Haunted Boris Johnson

Now that Theresa May has forced her cabinet to acknowledge a tiny portion of the reality of Brexit, Boris Johnson has apparently taken to moping around Whitehall to make certain that no one will think that he’s happy to now be conspiring with reality to betray his cause.

The best line is this:

Those close to the foreign secretary say that he feels he has been “bounced” into agreeing to a deal that is a world away from the hard Brexit he campaigned for. “He thinks that what’s on the table is so flawed we might even be better off staying in,” one said.

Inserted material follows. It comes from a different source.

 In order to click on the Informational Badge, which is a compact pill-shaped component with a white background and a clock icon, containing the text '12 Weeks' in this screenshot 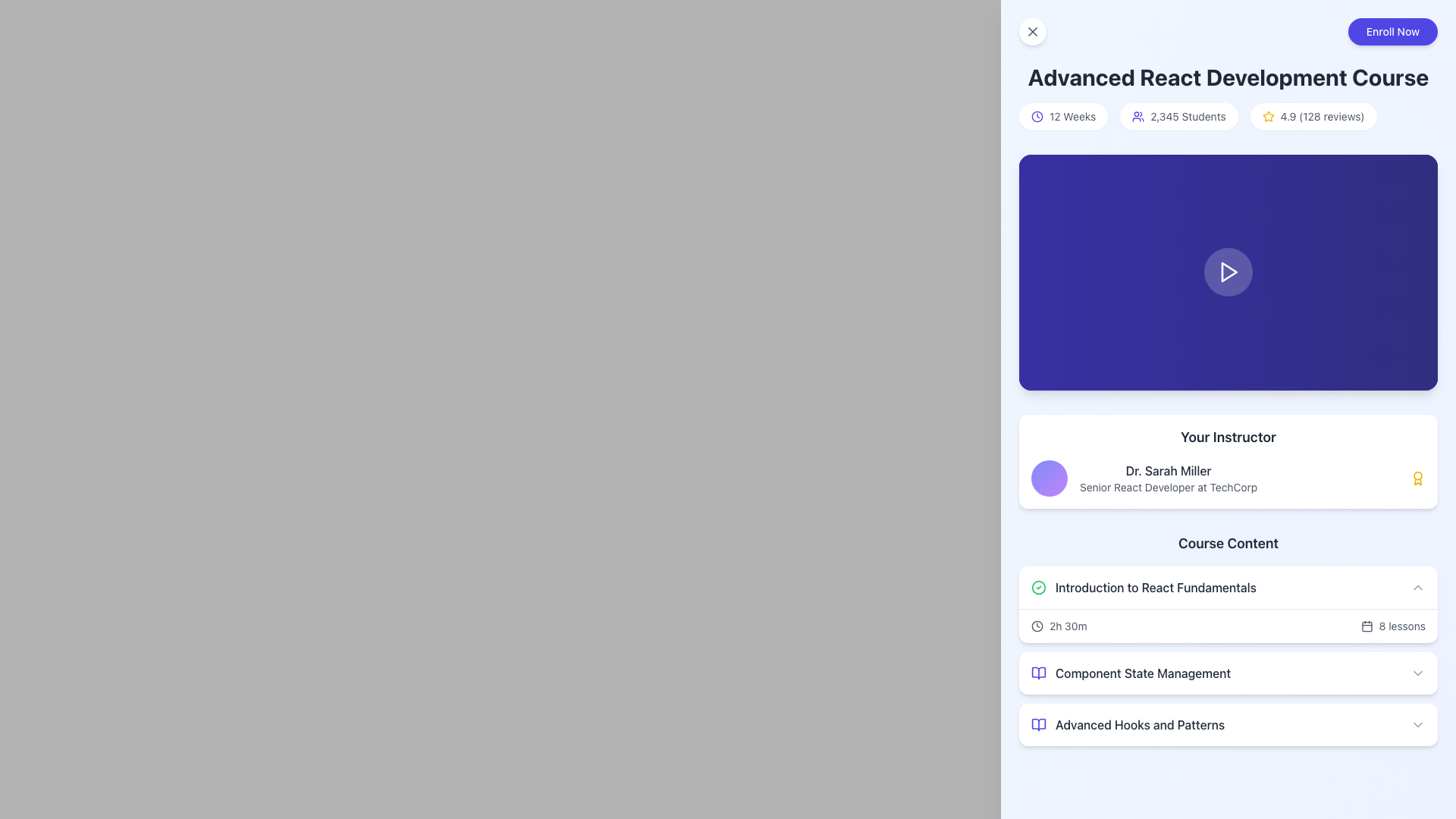, I will do `click(1062, 116)`.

Might we? This reminds me of something I’ve been arguing for the past year, that there is a logical imperative to hard Brexit, that comes from choice theory. In game theory we talk about a strategy X dominating strategy Y if X is superior than Y in all respects. This can refer either to providing a better return under all possible (unknown) states or outcomes of the world; or to providing a better return in all the different categories. If X dominates Y then choosing Y is clearly an error, no matter what your relative prioritisation is of the different categories of return, and even if I leave the prioritisation entirely in suspension. Suppose I am considering whether to go the mountains or to a sunny beach resort on holiday. If the beach is more expensive, harder to get to, and I hate hot sunny weather and swimming, then the choice is obvious. On the other hand, if I prefer hot sunny weather and swimming, then I have to decide how much I really prefer it, and weigh that against extra cost and inconvenience. This can be difficult, because the different categories are incommensurable: How many hours at the airport is a day in the sun worth?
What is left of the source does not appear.